_DOCUMENT SECTION_
-- START --

It actually seems to me that this is an X11-specific issue, and not an issue with the SSH connection itself, at least for me.

If I use limactl shell, that connection survives a sleep-resume cycle fine. I believe this connection goes over SSH. The terminal part of the connection still works after the resume. The X11 forwarding only works until the computer goes to sleep, though.

Am I misunderstanding something?

ilyagr commented 6 months ago

Another interesting option for working around this is https://github.com/Xpra-org/xpra or the (seemingly less mature) https://github.com/wayland-transpositor/wprs.

I'll leave another comment if I actually test them.

Update: No luck so far, Xpra crashes on startup on Mac OS Sonoma (Apple Silicon), https://github.com/Xpra-org/xpra/issues/4017#issuecomment-2105506722. Seems to be some sort of GTK issue. WPRS doesn't seem to support Mac OS at all.

afbjorklund commented 6 months ago

Historically there was NX for this type of set up, not sure if anyone uses it since it stopped being Open Source

https://en.wikipedia.org/wiki/NX_technology

ilyagr commented 6 months ago

NX doesn't seem to have any binaries for Apple Silicon, the best I can find is https://downloads.nomachine.com/download/?id=7. That might work via Rosetta, but it makes me suspicious that they haven't updated their site since Apple Silicon appeared in the world. They DO ship binaries for ARM Linux, so maybe the part inside Lima would work. Since they are close-source, other people cannot try to compile better binaries.

To me, NX sounds very similar to VNC or RPD (https://github.com/neutrinolabs/xrdp). Both seem to have good Mac OS clients and open-source Linux clients.

They have a couple of disadvantages: unlike X11 forwarding with XQuartz and unlike Xpra, they show an entire Linux desktop in one window, and every remote app lives in that one window. Also, I found both hard to configure inside Lima (though I'm sure it's possible with enough effort).

ilyagr commented 2 weeks ago

Since recently, I had to install xauth explicitly inside the VM as per https://github.com/lima-vm/lima/issues/151#issuecomment-1652518725 for X11 forwarding to work.

-- END --

_DATA SECTION_
-- START --

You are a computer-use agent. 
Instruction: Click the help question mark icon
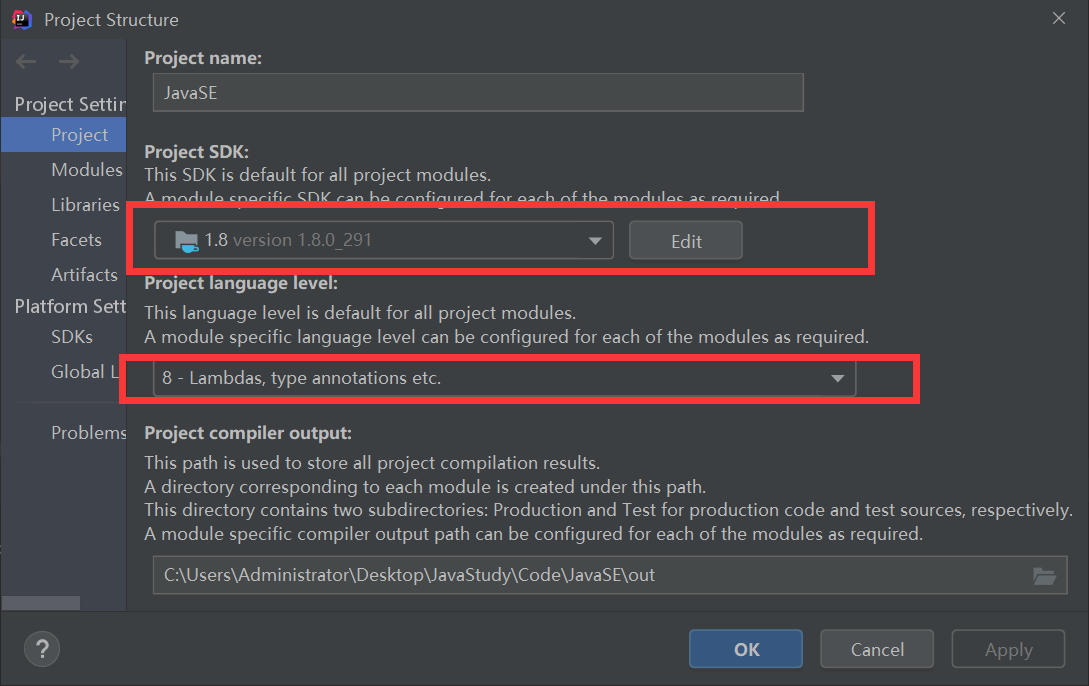[x=42, y=649]
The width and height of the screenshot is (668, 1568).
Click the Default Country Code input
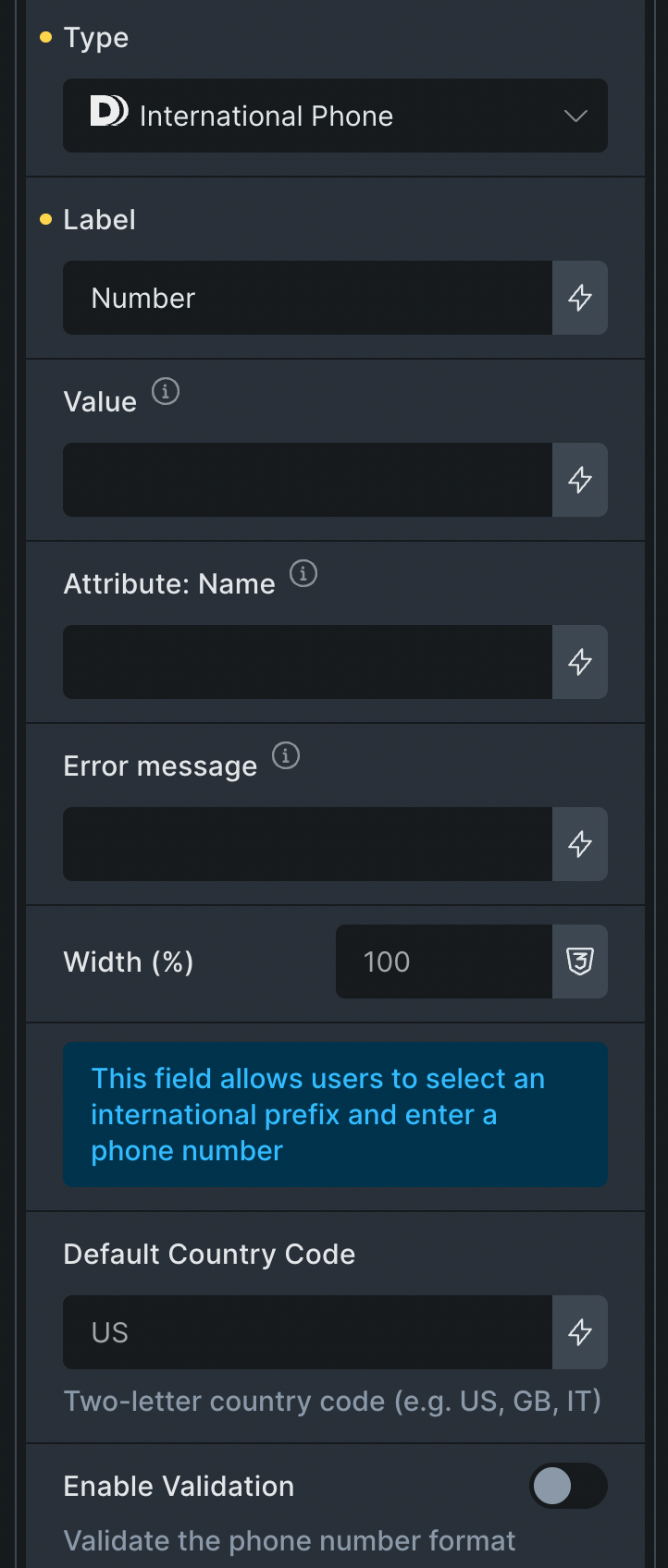point(307,1332)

-- END --

_INSTRUCTION 1_
From the X11 forwarding thread, copy the passage between "To me, NX sounds" and "open-source Linux clients.", inclusive.
_INSTRUCTION 2_
In the X11 forwarding thread, why does the opening comment conclude that the issue lies with X11 rather than with the SSH connection itself? Answer in one to three sentences.

_TASK RESULT 1_
To me, NX sounds very similar to VNC or RPD (https://github.com/neutrinolabs/xrdp). Both seem to have good Mac OS clients and open-source Linux clients.

_TASK RESULT 2_
A limactl shell connection, which is believed to go over SSH, survives a sleep-resume cycle, and its terminal part still works afterward. Only the X11 forwarding stops working once the computer goes to sleep.